Fast Computation of the $N$-th Term of a $q$-Holonomic Sequence and Applications

TL;DR

This paper introduces $q$-analogues of Strassen's and Chudnovsky's algorithms, enabling fast computation of the $N$-th term of $q$-holonomic sequences with quasi-linear complexity, and explores their applications.

Contribution

The paper develops simpler $q$-analogues of classical algorithms for holonomic sequences, achieving quasi-linear complexity and broadening computational tools for $q$-series.

Findings

Algorithms compute $q$-factorials and $q$-holonomic sequence terms in quasi-linear time.

The methods are simpler than their classical counterparts.

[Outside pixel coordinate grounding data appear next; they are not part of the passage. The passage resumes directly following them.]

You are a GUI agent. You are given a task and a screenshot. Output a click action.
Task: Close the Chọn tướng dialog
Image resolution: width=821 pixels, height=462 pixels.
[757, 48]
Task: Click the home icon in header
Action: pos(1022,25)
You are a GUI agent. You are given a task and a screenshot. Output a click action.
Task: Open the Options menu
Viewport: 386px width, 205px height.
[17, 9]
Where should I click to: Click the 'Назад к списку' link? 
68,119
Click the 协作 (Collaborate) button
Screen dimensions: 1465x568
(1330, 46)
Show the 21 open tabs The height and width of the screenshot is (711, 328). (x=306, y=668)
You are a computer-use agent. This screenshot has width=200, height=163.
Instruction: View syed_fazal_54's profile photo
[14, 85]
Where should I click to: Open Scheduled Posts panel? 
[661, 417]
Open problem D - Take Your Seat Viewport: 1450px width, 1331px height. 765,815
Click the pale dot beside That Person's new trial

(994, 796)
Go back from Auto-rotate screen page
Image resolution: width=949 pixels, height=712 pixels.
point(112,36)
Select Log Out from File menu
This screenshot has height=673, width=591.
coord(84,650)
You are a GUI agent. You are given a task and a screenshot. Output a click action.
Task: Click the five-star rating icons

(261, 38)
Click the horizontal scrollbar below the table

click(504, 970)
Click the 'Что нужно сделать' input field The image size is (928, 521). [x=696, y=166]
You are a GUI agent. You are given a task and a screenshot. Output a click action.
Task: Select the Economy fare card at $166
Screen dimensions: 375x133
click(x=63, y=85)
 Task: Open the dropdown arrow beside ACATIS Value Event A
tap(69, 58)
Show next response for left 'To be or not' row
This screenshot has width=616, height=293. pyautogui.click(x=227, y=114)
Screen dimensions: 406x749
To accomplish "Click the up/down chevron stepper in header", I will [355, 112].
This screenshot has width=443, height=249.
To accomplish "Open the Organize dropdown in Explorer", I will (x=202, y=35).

Applications include accelerating polynomial and rational $q$-differential equation solving.

Abstract

In 1977, Strassen invented a famous baby-step/giant-step algorithm that computes the factorial $N!$ in arithmetic complexity quasi-linear in $\sqrt{N}$. In 1988, the Chudnovsky brothers generalized Strassen's algorithm to the computation of the $N$-th term of any holonomic sequence in essentially the same arithmetic complexity. We design $q$-analogues of these algorithms. We first extend Strassen's algorithm to the computation of the $q$-factorial of $N$, then Chudnovskys' algorithm to the computation of the $N$-th term of any $q$-holonomic sequence. Both algorithms work in arithmetic complexity quasi-linear in $\sqrt{N}$; surprisingly, they are simpler than their analogues in the holonomic case. We provide a detailed cost analysis, in both arithmetic and bit complexity models. Moreover, we describe various algorithmic consequences, including the acceleration of polynomial and rational solving of linear $q$-differential equations, and the fast evaluation of large classes of polynomials, including a family recently considered by Nogneng and Schost.